In Italia si registrano ogni anno tra i 130.000 e i 150.000 casi di infarto miocardico acuto. Se da un lato la rete delle angioplastiche primarie (85.000 interventi l’anno) ha ridotto la mortalità intraospedaliera al 3-5%, dall’altro emerge il “paradosso italiano”.
Il sistema sanitario nazionale eccelle nel salvare vite durante l’evento critico, ma fatica a gestire il follow-up. Il mancato controllo del colesterolo LDL e l’interruzione precoce delle terapie sono responsabili di circa 47.000 decessi annui. L’impatto è anche economico: la spesa sanitaria diretta per queste patologie supera i 41 miliardi di euro, assorbendo il 15% del budget sanitario.

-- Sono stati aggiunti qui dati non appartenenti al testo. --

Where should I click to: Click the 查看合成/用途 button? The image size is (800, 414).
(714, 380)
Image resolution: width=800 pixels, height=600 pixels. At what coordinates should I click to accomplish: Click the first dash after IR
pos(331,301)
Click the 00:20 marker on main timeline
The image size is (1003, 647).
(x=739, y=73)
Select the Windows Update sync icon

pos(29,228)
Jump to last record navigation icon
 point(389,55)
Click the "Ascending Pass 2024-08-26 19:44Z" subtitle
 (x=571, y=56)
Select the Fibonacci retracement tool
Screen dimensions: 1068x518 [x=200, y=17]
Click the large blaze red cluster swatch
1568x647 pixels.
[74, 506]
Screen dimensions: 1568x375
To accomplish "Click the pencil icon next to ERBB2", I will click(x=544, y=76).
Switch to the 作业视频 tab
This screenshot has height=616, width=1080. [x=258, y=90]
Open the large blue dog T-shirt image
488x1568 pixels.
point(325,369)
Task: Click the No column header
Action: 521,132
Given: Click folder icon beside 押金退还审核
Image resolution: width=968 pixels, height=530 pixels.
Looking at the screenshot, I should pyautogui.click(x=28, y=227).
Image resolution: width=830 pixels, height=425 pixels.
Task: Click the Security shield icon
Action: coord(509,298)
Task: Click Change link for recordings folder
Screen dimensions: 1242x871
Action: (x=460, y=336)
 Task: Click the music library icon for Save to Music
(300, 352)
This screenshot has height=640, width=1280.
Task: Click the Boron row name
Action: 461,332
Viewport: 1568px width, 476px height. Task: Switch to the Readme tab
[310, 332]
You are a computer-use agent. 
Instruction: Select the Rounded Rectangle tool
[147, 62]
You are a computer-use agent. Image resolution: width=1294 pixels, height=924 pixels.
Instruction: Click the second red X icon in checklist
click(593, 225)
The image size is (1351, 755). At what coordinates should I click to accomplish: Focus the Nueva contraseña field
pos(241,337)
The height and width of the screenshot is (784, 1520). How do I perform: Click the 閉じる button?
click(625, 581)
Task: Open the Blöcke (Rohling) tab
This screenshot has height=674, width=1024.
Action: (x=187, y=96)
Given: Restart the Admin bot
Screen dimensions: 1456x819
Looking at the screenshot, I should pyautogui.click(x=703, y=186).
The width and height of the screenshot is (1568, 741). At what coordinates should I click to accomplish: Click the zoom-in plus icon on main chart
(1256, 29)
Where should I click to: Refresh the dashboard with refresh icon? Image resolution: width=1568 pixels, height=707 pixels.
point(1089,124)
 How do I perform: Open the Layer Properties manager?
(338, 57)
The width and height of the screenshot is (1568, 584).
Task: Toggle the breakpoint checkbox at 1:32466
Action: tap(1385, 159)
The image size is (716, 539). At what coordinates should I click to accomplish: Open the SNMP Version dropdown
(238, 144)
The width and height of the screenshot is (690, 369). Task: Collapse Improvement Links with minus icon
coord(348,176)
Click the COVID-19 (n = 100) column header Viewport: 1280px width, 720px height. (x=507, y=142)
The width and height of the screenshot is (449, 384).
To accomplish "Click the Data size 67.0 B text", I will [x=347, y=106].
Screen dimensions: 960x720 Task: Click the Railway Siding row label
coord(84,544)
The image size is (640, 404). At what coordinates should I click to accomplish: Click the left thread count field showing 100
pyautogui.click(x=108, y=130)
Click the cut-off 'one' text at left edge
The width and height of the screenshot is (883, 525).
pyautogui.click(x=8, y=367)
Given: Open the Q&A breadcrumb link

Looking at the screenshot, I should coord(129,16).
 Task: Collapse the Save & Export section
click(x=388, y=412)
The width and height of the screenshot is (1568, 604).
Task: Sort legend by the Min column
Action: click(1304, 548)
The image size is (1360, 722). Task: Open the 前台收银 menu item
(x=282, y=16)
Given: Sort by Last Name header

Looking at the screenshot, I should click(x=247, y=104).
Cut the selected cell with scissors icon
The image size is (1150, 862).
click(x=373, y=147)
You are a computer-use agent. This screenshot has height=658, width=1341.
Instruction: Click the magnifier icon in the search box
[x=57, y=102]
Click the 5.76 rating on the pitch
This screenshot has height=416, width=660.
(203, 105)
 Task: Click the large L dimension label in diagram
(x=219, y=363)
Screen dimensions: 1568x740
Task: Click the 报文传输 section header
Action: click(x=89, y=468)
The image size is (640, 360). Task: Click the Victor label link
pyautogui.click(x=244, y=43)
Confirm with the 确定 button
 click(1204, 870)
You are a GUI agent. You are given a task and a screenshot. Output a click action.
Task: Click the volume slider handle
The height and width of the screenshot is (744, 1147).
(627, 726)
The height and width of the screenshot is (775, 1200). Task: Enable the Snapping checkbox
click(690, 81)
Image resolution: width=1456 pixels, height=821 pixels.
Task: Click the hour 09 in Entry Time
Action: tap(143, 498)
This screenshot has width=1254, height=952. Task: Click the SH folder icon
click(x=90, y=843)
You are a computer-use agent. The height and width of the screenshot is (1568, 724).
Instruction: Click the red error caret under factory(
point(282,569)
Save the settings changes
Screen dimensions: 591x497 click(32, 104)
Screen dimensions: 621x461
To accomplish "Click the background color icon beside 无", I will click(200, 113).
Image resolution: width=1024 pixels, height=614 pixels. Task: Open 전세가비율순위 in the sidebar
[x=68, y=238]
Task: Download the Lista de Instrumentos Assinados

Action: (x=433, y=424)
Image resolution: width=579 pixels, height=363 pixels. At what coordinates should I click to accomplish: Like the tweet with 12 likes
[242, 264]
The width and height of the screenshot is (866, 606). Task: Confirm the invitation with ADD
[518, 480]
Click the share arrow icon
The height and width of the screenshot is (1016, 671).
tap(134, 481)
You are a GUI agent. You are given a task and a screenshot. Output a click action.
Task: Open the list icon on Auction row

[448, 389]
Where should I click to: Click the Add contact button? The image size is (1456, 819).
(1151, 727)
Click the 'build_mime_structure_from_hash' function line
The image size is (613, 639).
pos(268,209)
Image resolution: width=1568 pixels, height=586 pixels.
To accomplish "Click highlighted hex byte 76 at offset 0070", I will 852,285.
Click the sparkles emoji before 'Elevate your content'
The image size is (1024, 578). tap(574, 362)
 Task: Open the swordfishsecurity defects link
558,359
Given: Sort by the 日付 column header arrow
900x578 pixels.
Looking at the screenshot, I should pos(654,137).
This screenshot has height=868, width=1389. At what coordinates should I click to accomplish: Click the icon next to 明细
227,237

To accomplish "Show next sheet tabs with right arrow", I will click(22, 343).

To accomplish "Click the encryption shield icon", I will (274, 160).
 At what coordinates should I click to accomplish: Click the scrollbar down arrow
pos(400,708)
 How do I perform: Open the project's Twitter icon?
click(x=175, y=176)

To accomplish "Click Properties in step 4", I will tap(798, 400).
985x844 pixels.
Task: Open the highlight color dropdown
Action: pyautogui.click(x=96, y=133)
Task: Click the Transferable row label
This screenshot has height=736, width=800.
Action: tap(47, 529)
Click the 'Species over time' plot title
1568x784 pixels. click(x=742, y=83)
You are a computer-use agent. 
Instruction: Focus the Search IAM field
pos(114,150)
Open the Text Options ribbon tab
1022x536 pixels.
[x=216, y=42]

Il modello Clear Pathway: come funziona
Sviluppato inizialmente in Piemonte e Valle d’Aosta e coordinato dagli esperti Giuseppe Musumeci, Giuseppe Patti, Ferdinando Varbella e Federico Nardi, il modello Clear Pathway si basa su 20 punti chiave condivisi da 34 cardiologi ospedalieri. I pilastri del progetto includono:

Terapie di combinazione: Utilizzo di formulazioni a dose fissa per migliorare l’aderenza del paziente.

Target LDL ambiziosi: Allineamento alle linee guida europee 2025, che impongono una riduzione del colesterolo LDL superiore al 50% con target inferiori a 55 mg/dL per i pazienti ad alto rischio.

Innovazione farmacologica: Introduzione dell’acido bempedoico in triplice terapia con statine ed ezetimibe, o l’uso di farmaci iniettivi (inibitori PCSK9).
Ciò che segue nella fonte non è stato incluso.